## Required work
a - Update the Athenaeum page, starting with "Professor Langland-Hassan’s Athenaeum talk" and going on through "the Humanities series.", so that "supported" takes the place of "co-sponsored".
b - Decide whether each statement agrees with the Athenaeum page, answering yes or no and quoting the words that settle it: (i) The Ath brings in speakers four nights a week during the school year. (ii) The Ath's student fellows are chosen every two years. (iii) Peter Langland-Hassan is a professor of psychology at the University of Cincinnati.

## Passage for review
========================================================================
Marian Miner Cook
Athenaeum

A distinctive
feature of social and
cultural life at CMC

 

Welcome to The Athenaeum

Unique in American higher education, the Marian Miner Cook Athenaeum (the “Ath”) is a signature program of Claremont McKenna College. Four nights a week during the school year, the Ath brings scholars, public figures, thought leaders, artists, and innovators to engage with the CMC and Claremont College community. In addition, the Ath also hosts lunch speakers, roundtables, and smaller presentations in its two auxiliary dining rooms.

For decades, the Ath has hosted a spectrum of luminaries with expertise and insight on a wide range of topics, both historical and contemporary. In the Ath’s intimate yet stimulating setting, students, faculty, staff, and other community members gather to hear the speaker, pose questions, and to build community and exchange ideas over a shared meal.

At the core of the Ath is a longstanding commitment to student growth and learning. Central to the Ath are its student fellows, selected annually to host, introduce, and moderate discussion with the featured speaker. Priority is given to students in attendance during the question-and-answer session following every presentation. Moreover, speakers often take extra time to visit a class, meet with student interest groups, or give an interview to the student press and podcast team.

Tue, February 25, 2025
Dinner Program
Peter Langland-Hassan

Contemporary AI tools generate works and accomplish tasks in ways that, to many, suggest genuine creativity. In this talk, Peter Langland-Hassan, professor of philosophy at the University of Cincinnati, considers some common reasons given for doubting that these systems really are creative and suggests that the reasons do not withstand scrutiny. AI is probably very creative. While it is natural to feel unsettled by this verdict, there are reasons to view it with optimism.  Reflection on AI creativity helps us to better understand the nature of our own creativity and to see why AI creativity is itself “all too human” in a good way.

Read more about the speaker

Peter Langland-Hassan is a professor of philosophy at the University of Cincinnati and author of the book Explaining Imagination. He has published many articles in the philosophy of mind and cognitive science on topics ranging from creativity, to inner speech, to consciousness, and episodic memory. 

Though a philosopher at heart, his research involves designing and carrying out psychological experiments and exploring questions such as, among others: What is imagination? How does imagination help us do things like pretend, reason hypothetically, enjoy fiction, and be creative? How do we know our own minds?

His recent work explores the relevance of contemporary AI to theories of human cognition.

Professor Langland-Hassan’s Athenaeum talk is co-sponsored by the Gould Center for Humanistic Studies at CMC and is part of the Center’s AI and the Humanities series.
========================================================================
## Exercise data

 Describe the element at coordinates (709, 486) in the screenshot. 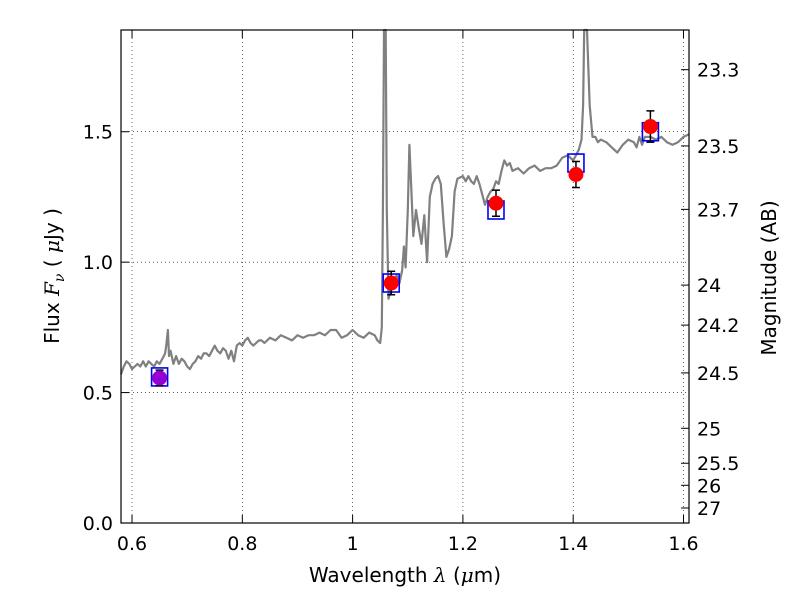

I see `y2-tick-label: 26` at that location. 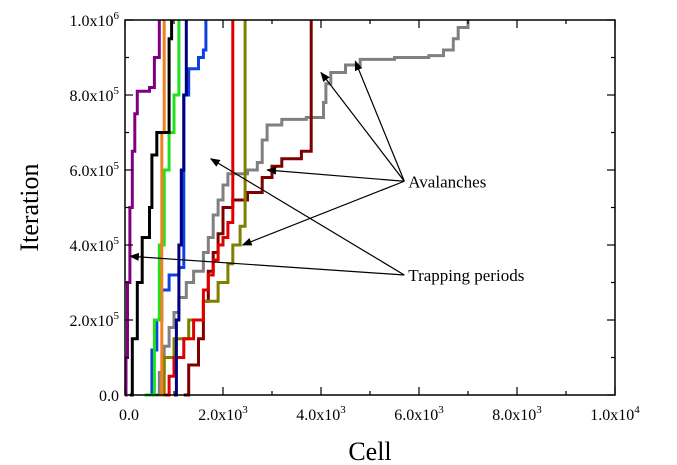 I want to click on y-tick-label: 0.0, so click(x=109, y=396).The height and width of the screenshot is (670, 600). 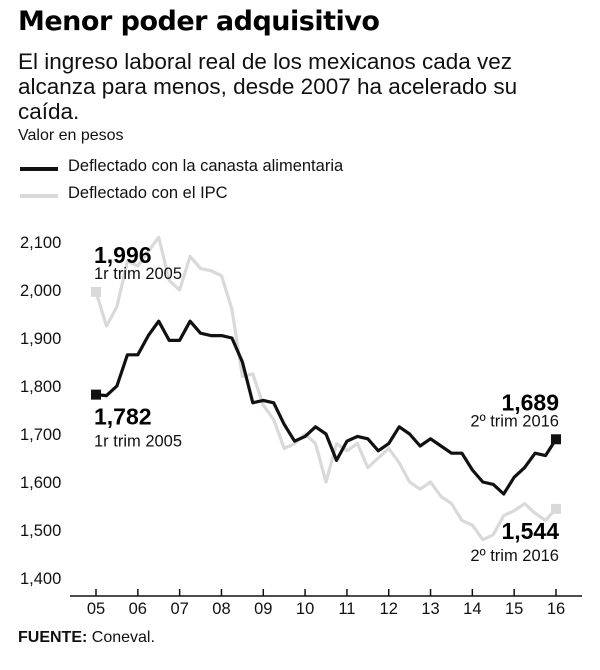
========================================================================
## Activity answers
a -
Professor Langland-Hassan’s Athenaeum talk is supported by the Gould Center for Humanistic Studies at CMC and is part of the Center’s AI and the Humanities series.

b -
(i) Yes: "Four nights a week during the school year, the Ath brings scholars, public figures, thought leaders, artists, and innovators to engage with the CMC and Claremont College community."
(ii) No: "Central to the Ath are its student fellows, selected annually to host, introduce, and moderate discussion with the featured speaker."
(iii) No: "Peter Langland-Hassan is a professor of philosophy at the University of Cincinnati"